_REQUIRED WORK:_ Would you pull out every line of the material that contains the string "screenshot"?

_DATA FOR REVIEW:_
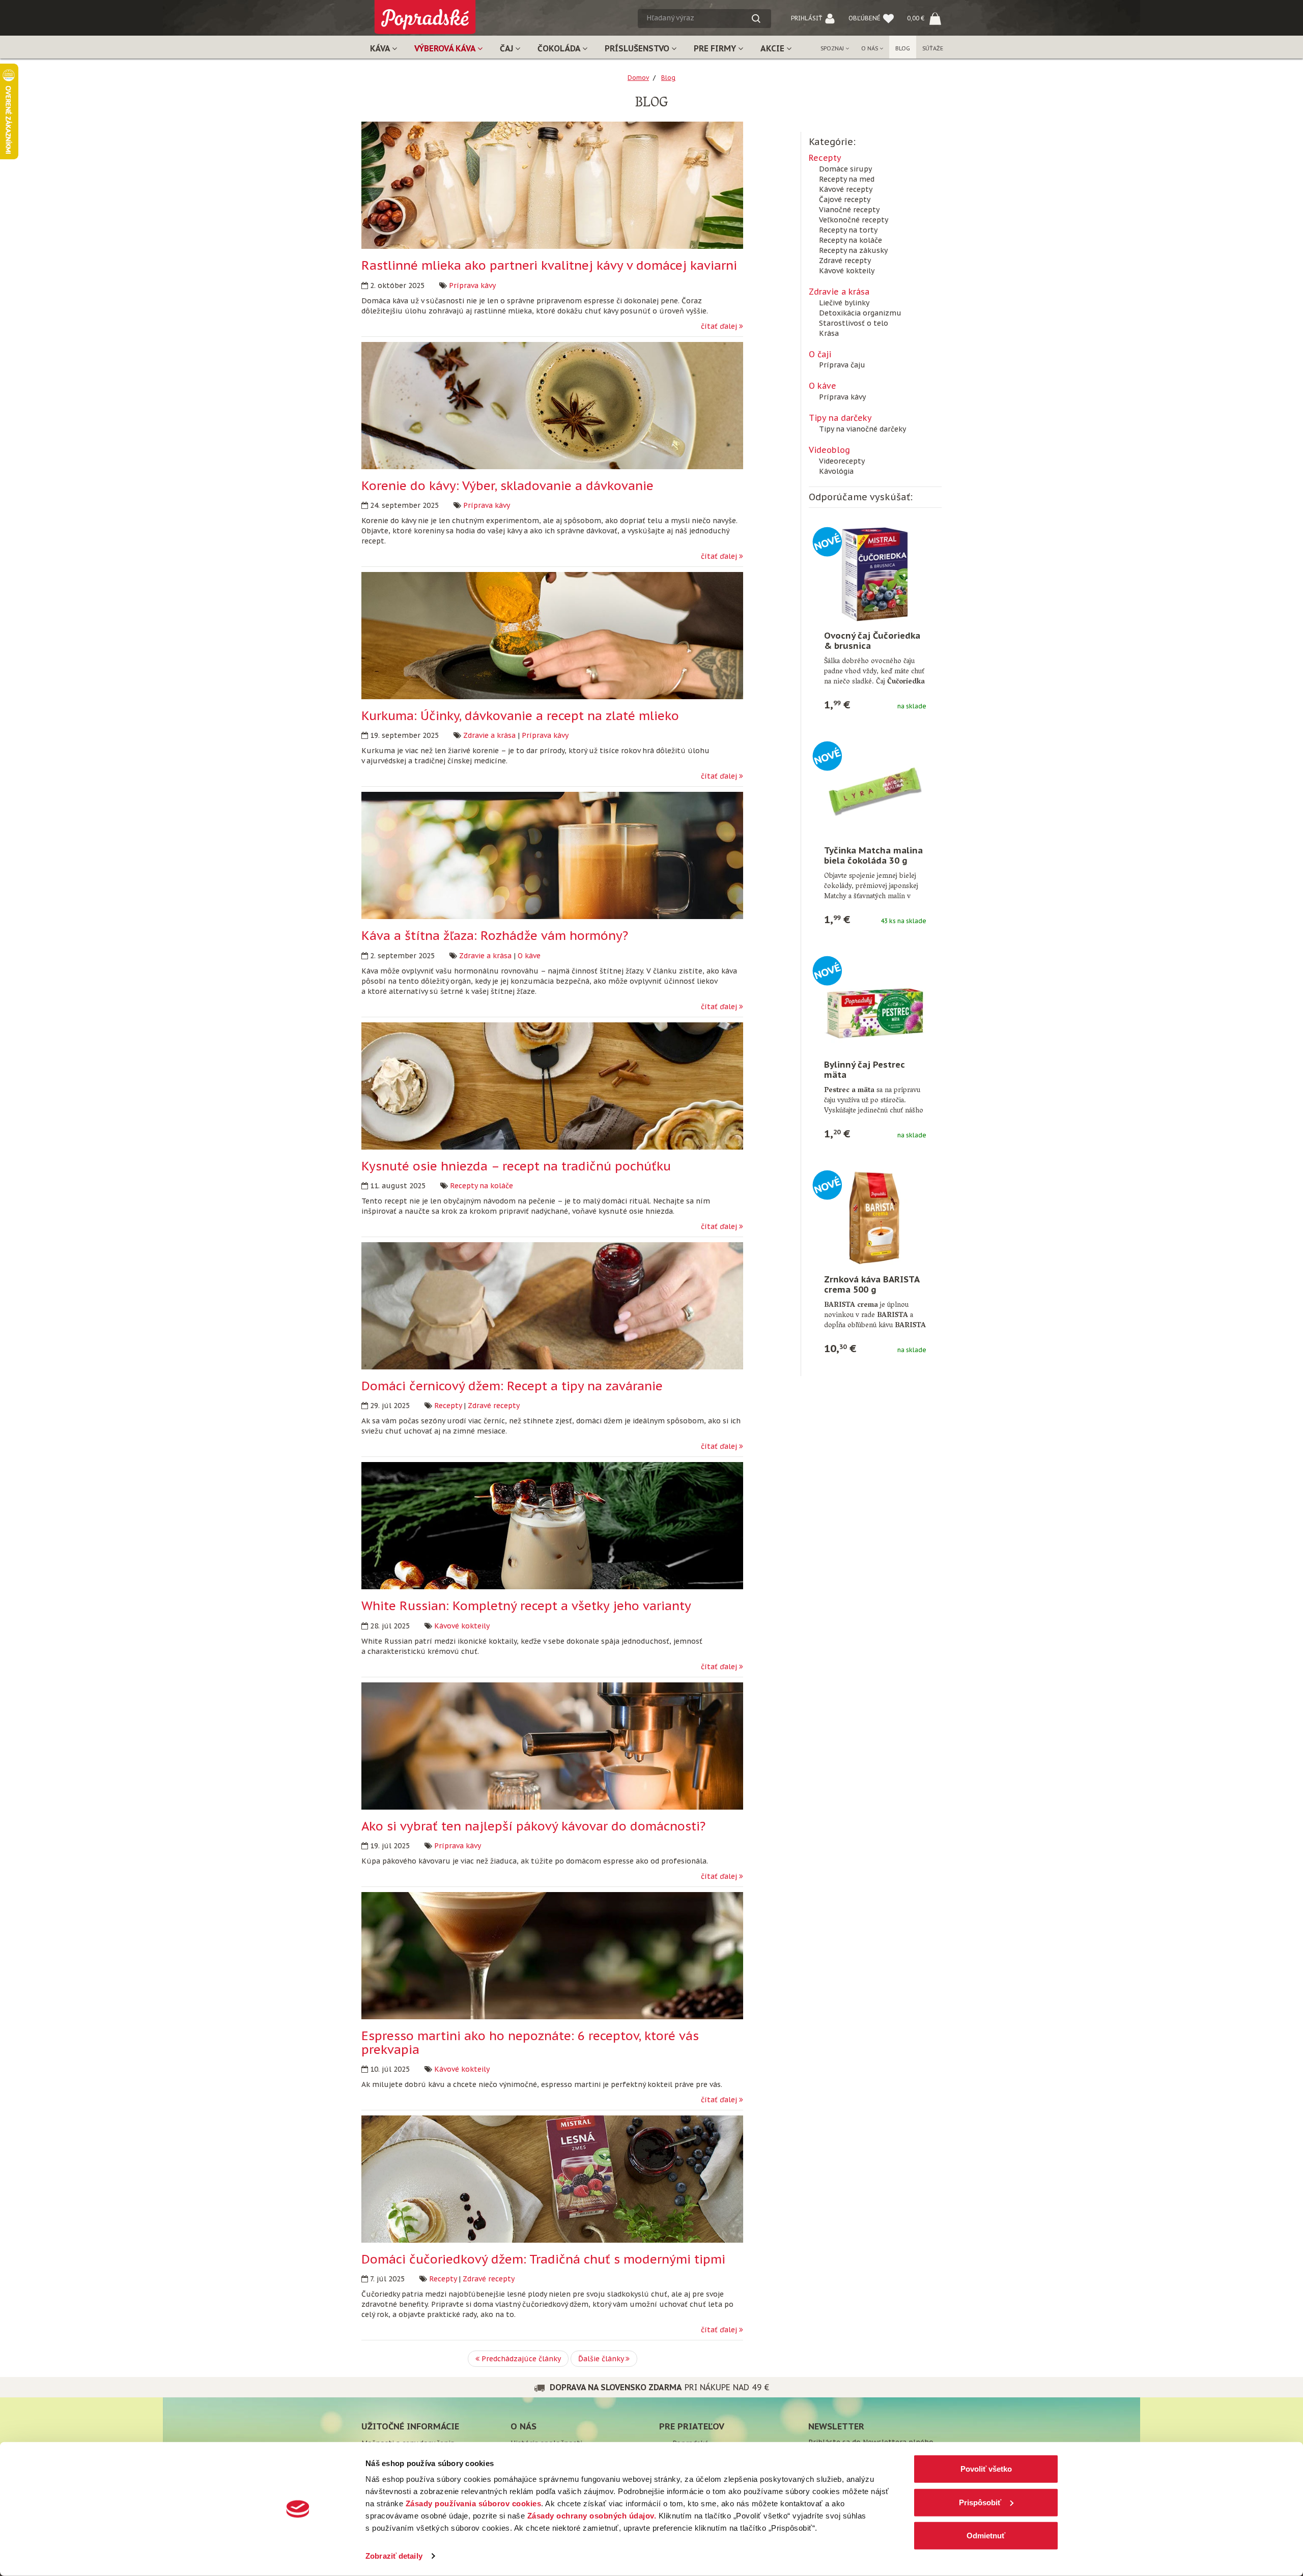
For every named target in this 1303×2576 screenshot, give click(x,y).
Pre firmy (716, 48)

* * *

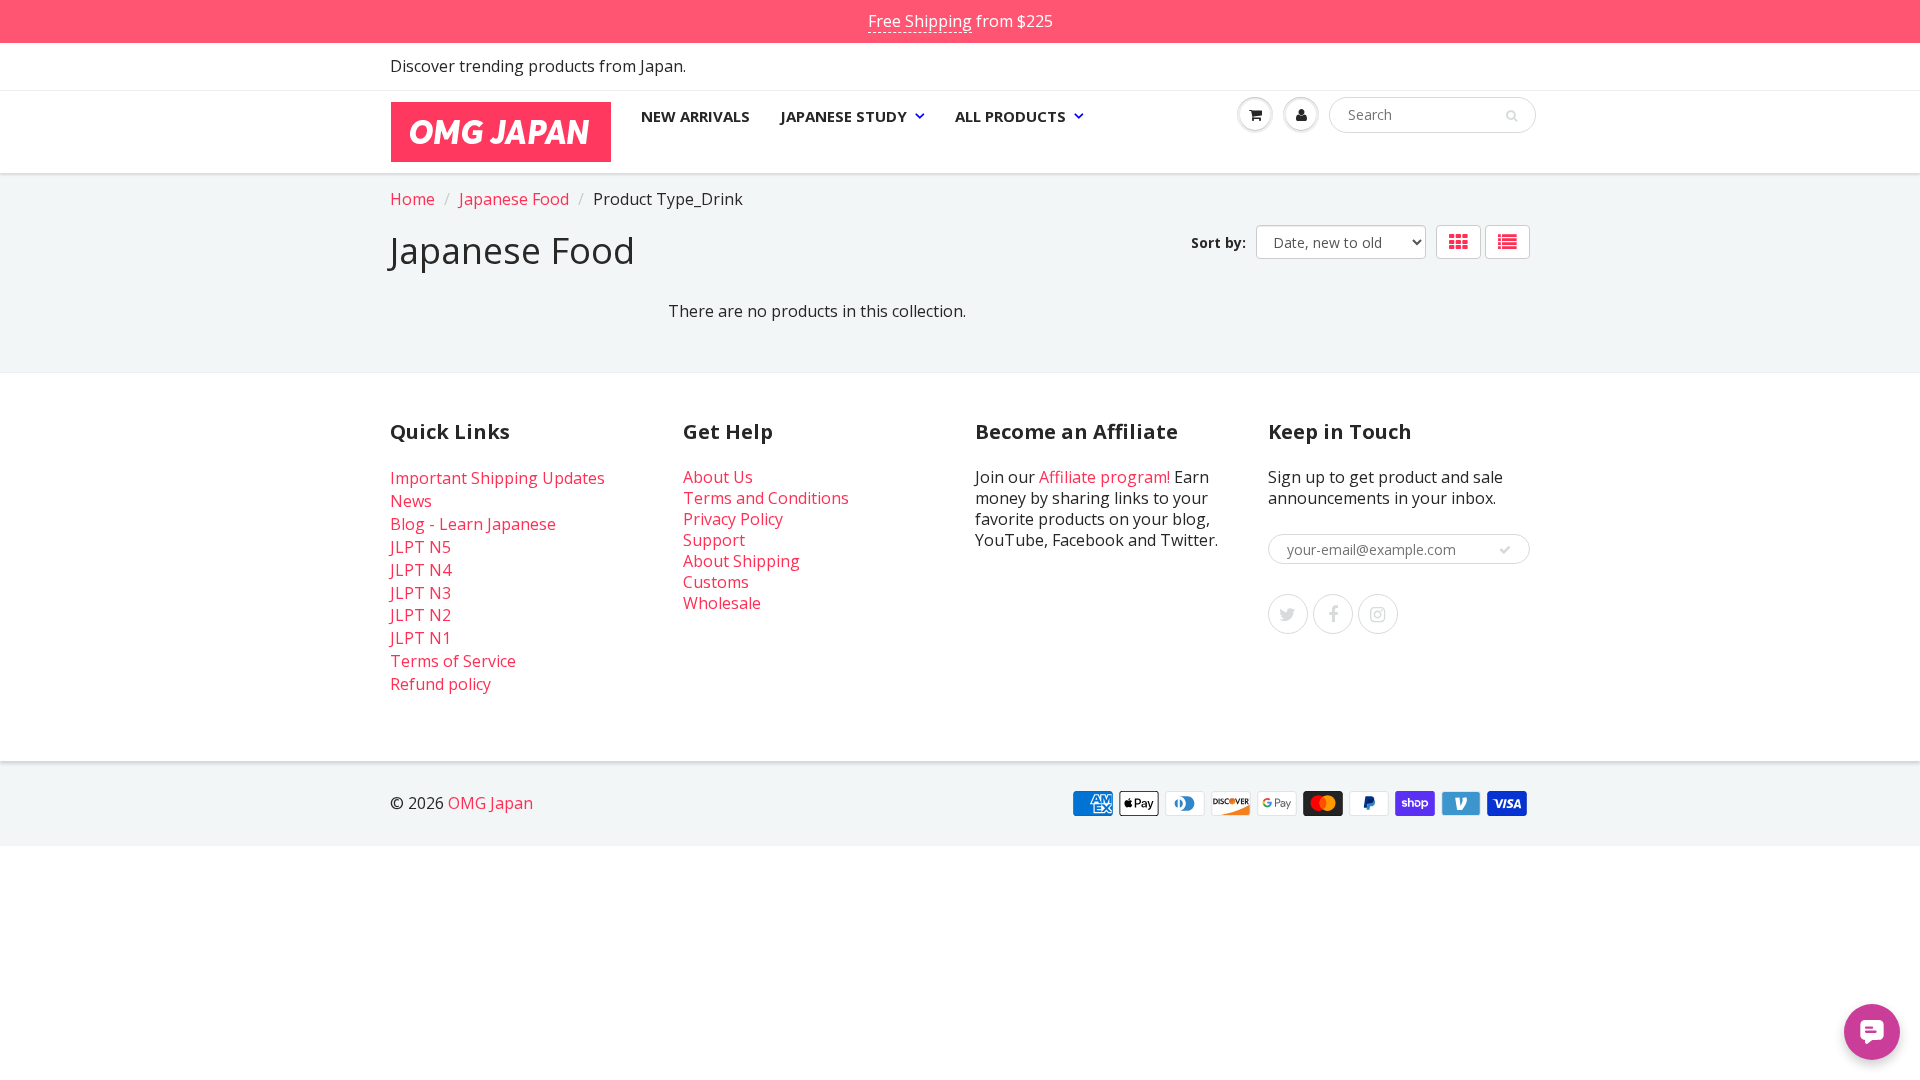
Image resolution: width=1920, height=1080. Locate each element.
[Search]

---

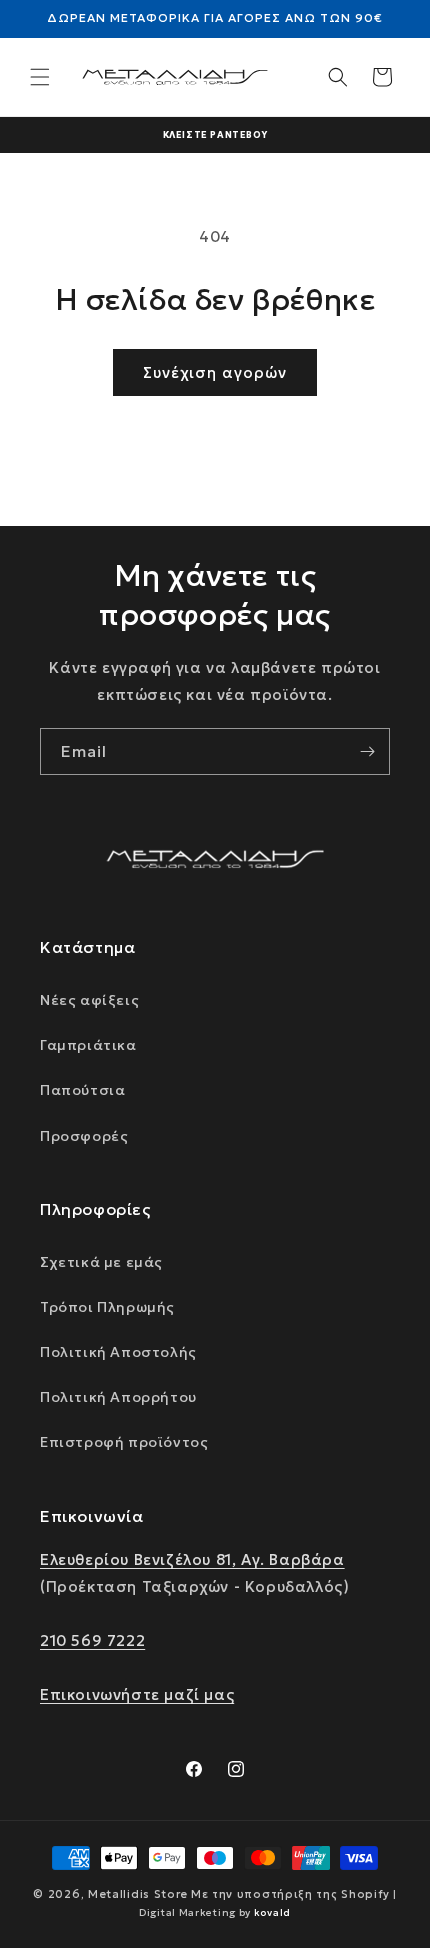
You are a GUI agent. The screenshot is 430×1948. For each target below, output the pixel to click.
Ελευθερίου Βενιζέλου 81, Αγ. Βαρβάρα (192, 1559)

_WRITTEN ANSWER:_
For every named target in this 1303×2576 screenshot, give click(x,y).
You are a GUI agent. The screenshot is 430×1948. For each target below, output the pixel to click.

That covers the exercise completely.